▸ **REQUIRED WORK**
Nothing in the data is to be left out; copy it exactly.

▸ **LISTED ENTRIES**
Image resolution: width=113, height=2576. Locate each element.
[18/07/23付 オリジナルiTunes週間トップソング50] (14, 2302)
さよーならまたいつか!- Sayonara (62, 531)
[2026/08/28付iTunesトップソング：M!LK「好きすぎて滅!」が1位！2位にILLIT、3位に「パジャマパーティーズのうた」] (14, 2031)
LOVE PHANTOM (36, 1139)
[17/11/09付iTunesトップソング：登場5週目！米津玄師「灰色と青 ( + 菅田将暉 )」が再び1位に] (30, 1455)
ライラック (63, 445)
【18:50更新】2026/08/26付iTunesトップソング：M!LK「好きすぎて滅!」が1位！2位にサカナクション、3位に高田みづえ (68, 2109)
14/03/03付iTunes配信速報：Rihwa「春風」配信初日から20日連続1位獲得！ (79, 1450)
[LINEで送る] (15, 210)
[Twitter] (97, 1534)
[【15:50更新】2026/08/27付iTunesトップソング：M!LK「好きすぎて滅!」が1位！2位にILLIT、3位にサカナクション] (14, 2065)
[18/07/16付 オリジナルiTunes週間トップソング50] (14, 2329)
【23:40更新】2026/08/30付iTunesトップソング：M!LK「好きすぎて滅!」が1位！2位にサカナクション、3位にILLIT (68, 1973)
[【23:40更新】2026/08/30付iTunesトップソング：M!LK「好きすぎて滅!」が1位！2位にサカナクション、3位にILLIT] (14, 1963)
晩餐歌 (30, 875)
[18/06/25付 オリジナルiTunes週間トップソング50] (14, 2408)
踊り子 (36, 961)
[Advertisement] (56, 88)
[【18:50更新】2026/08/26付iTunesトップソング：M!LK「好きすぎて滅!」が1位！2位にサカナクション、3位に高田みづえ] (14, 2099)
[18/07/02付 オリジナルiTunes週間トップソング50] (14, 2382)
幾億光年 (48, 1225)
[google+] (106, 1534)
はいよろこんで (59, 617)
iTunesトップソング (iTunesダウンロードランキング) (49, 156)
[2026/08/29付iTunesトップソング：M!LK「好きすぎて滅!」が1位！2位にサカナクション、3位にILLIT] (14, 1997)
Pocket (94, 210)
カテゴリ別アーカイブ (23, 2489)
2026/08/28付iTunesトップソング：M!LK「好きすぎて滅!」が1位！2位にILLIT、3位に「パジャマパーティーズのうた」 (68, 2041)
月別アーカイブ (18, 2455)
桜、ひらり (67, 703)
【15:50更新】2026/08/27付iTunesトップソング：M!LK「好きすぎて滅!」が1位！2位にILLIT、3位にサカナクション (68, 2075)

▸ **REPLY TO THE EXERCISE**
Image resolution: width=113, height=2576. Locate each element.
[18/07/23付 オリジナルiTunes週間トップソング50] (14, 2302)
さよーならまたいつか!- Sayonara (62, 531)
[2026/08/28付iTunesトップソング：M!LK「好きすぎて滅!」が1位！2位にILLIT、3位に「パジャマパーティーズのうた」] (14, 2031)
LOVE PHANTOM (36, 1139)
[17/11/09付iTunesトップソング：登場5週目！米津玄師「灰色と青 ( + 菅田将暉 )」が再び1位に] (30, 1455)
ライラック (63, 445)
【18:50更新】2026/08/26付iTunesトップソング：M!LK「好きすぎて滅!」が1位！2位にサカナクション、3位に高田みづえ (68, 2109)
14/03/03付iTunes配信速報：Rihwa「春風」配信初日から20日連続1位獲得！ (79, 1450)
[LINEで送る] (15, 210)
[Twitter] (97, 1534)
[【15:50更新】2026/08/27付iTunesトップソング：M!LK「好きすぎて滅!」が1位！2位にILLIT、3位にサカナクション] (14, 2065)
[18/07/16付 オリジナルiTunes週間トップソング50] (14, 2329)
【23:40更新】2026/08/30付iTunesトップソング：M!LK「好きすぎて滅!」が1位！2位にサカナクション、3位にILLIT (68, 1973)
[【23:40更新】2026/08/30付iTunesトップソング：M!LK「好きすぎて滅!」が1位！2位にサカナクション、3位にILLIT] (14, 1963)
晩餐歌 (30, 875)
[18/06/25付 オリジナルiTunes週間トップソング50] (14, 2408)
踊り子 (36, 961)
[Advertisement] (56, 88)
[【18:50更新】2026/08/26付iTunesトップソング：M!LK「好きすぎて滅!」が1位！2位にサカナクション、3位に高田みづえ] (14, 2099)
[18/07/02付 オリジナルiTunes週間トップソング50] (14, 2382)
幾億光年 (48, 1225)
[google+] (106, 1534)
はいよろこんで (59, 617)
iTunesトップソング (iTunesダウンロードランキング) (49, 156)
[2026/08/29付iTunesトップソング：M!LK「好きすぎて滅!」が1位！2位にサカナクション、3位にILLIT] (14, 1997)
Pocket (94, 210)
カテゴリ別アーカイブ (23, 2489)
2026/08/28付iTunesトップソング：M!LK「好きすぎて滅!」が1位！2位にILLIT、3位に「パジャマパーティーズのうた」 (68, 2041)
月別アーカイブ (18, 2455)
桜、ひらり (67, 703)
【15:50更新】2026/08/27付iTunesトップソング：M!LK「好きすぎて滅!」が1位！2位にILLIT、3位にサカナクション (68, 2075)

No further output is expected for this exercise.